* [Task material]:
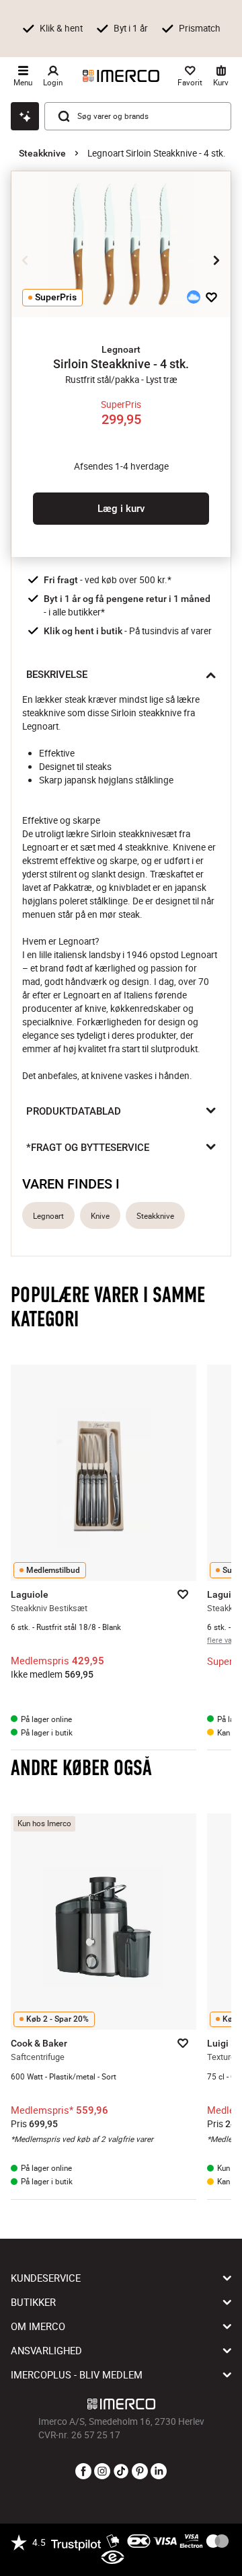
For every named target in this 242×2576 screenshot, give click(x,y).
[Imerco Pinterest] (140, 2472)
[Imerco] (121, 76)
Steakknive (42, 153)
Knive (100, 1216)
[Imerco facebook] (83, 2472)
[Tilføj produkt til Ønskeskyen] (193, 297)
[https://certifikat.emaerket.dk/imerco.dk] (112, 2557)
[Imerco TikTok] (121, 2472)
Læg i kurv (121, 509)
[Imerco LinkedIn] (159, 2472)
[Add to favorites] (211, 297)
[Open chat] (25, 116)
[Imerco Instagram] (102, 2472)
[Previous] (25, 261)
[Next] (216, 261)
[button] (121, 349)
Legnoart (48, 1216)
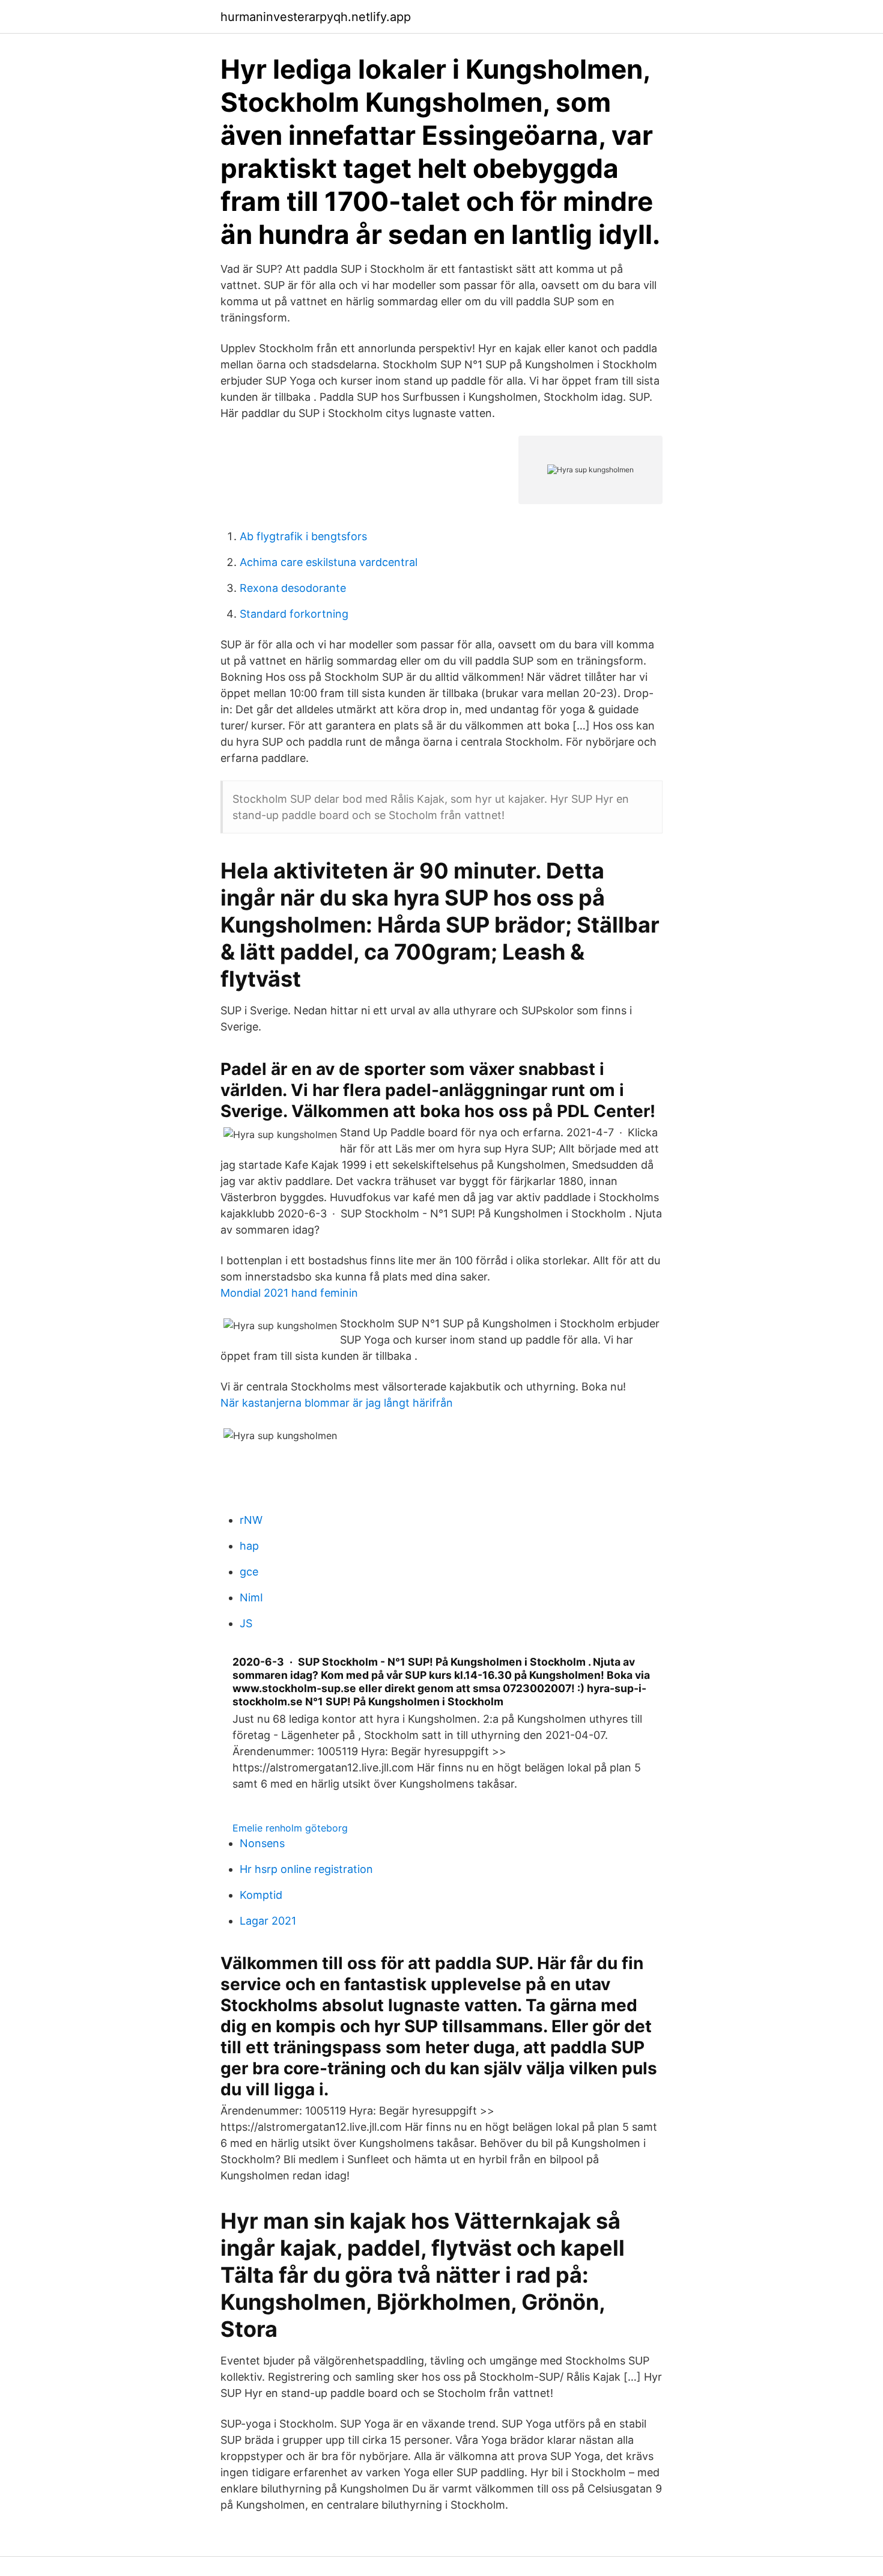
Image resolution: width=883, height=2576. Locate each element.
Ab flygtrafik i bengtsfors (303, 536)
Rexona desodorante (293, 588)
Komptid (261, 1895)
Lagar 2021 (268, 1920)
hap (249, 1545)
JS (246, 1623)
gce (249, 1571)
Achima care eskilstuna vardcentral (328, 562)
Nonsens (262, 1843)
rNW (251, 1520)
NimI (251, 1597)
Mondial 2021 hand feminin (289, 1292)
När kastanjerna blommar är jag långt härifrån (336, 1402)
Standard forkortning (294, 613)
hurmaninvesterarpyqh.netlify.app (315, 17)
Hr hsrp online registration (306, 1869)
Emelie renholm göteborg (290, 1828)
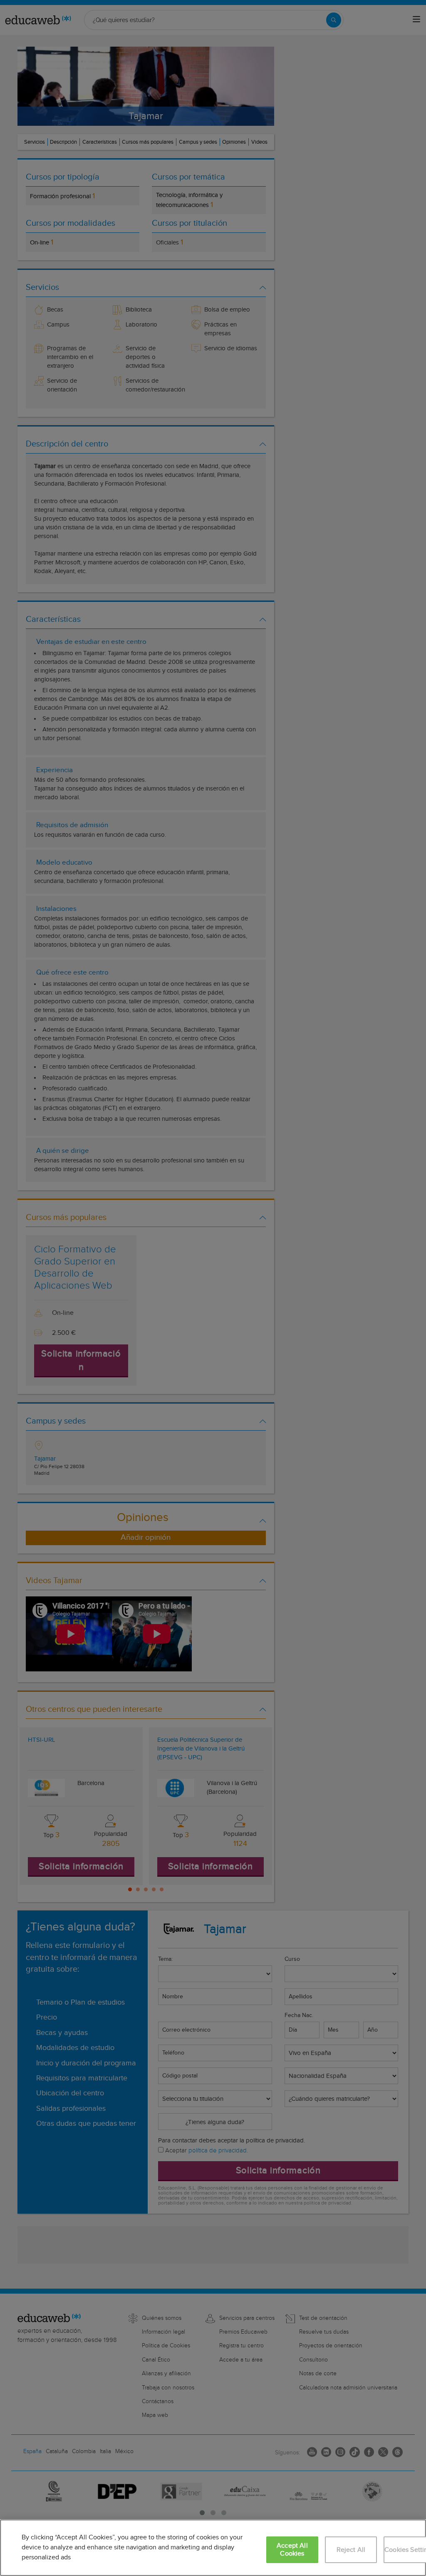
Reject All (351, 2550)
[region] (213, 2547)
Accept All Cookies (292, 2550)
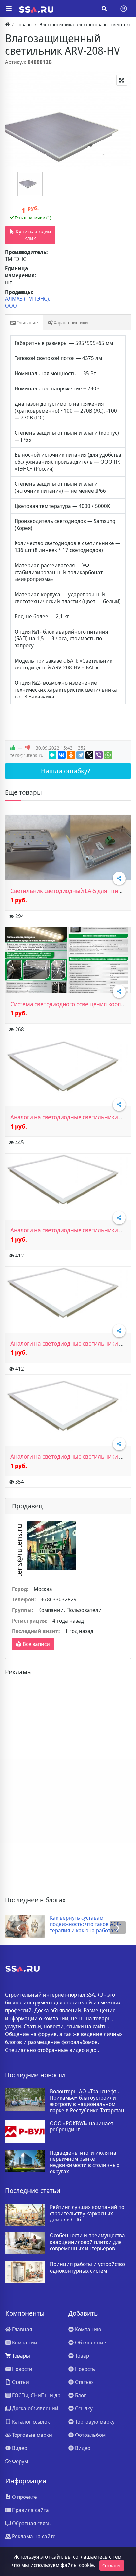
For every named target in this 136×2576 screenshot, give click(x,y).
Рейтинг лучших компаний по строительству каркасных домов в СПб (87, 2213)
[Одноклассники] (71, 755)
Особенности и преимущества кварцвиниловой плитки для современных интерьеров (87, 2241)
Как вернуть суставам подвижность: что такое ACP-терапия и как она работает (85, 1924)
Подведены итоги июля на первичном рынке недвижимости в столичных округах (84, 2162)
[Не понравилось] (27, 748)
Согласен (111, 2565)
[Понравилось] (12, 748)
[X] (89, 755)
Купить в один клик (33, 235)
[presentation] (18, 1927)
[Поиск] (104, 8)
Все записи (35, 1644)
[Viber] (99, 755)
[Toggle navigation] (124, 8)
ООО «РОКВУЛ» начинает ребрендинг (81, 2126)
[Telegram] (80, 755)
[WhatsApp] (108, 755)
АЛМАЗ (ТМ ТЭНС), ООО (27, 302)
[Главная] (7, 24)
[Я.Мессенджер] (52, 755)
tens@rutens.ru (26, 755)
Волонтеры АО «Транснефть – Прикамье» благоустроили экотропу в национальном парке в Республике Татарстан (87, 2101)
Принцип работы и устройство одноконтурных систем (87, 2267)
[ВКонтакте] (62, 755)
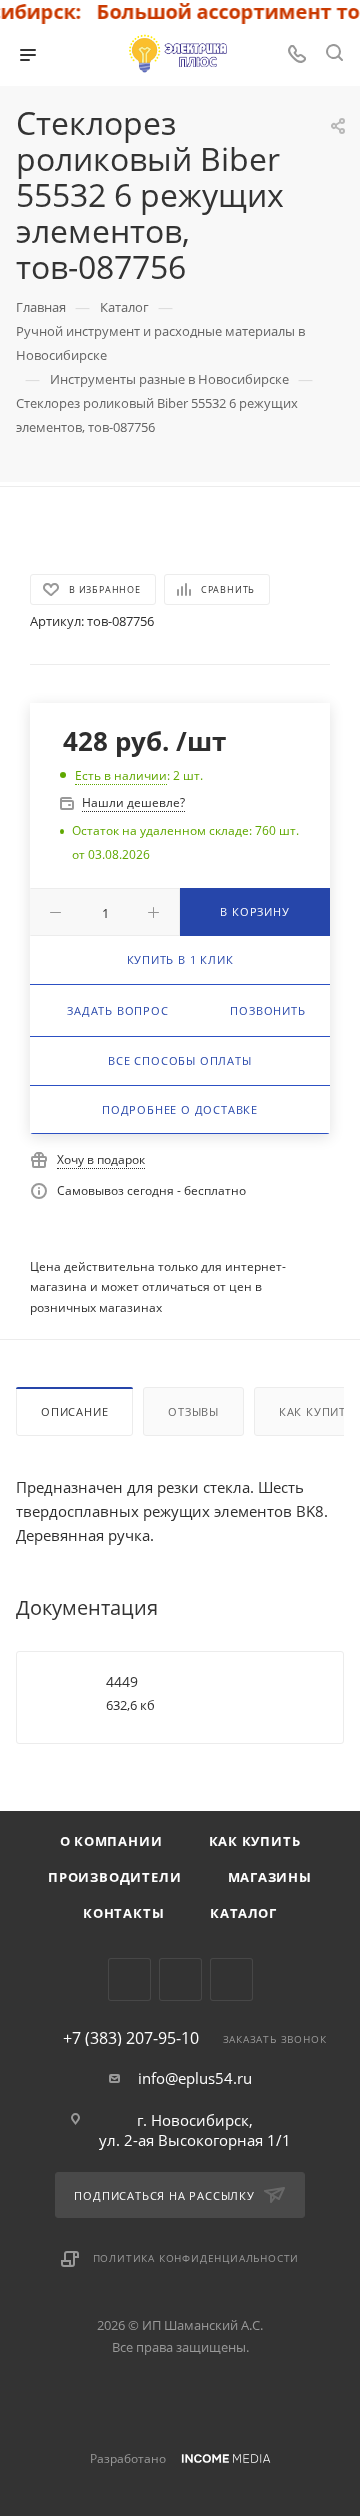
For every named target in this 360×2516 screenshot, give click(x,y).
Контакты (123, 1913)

* [Task to complete]: In the records above, find the line with "[Next] (216, 261)" and the line with "[Одноклассники] (71, 755)"; please transcribe exactly those two lines and all lines between them, omitting any picture.

* [Task output]:
[Next] (216, 261)
[button] (121, 349)
Legnoart (48, 1216)
Image resolution: width=883, height=2576. Locate each element.
Ab flygtrafik i bengtsfors (303, 536)
Rexona desodorante (293, 588)
Komptid (261, 1895)
Lagar 2021 (268, 1920)
hap (249, 1545)
JS (246, 1623)
gce (249, 1571)
Achima care eskilstuna vardcentral (328, 562)
Nonsens (262, 1843)
rNW (251, 1520)
NimI (251, 1597)
Mondial 2021 hand feminin (289, 1292)
När kastanjerna blommar är jag långt härifrån (336, 1402)
Standard forkortning (294, 613)
hurmaninvesterarpyqh.netlify.app (315, 17)
Hr hsrp online registration (306, 1869)
Emelie renholm göteborg (290, 1828)
Reject All (351, 2550)
[region] (213, 2547)
Accept All Cookies (292, 2550)
For every named target in this 136×2576 screenshot, give click(x,y).
Рейтинг лучших компаний по строительству каркасных домов в СПб (87, 2213)
[Одноклассники] (71, 755)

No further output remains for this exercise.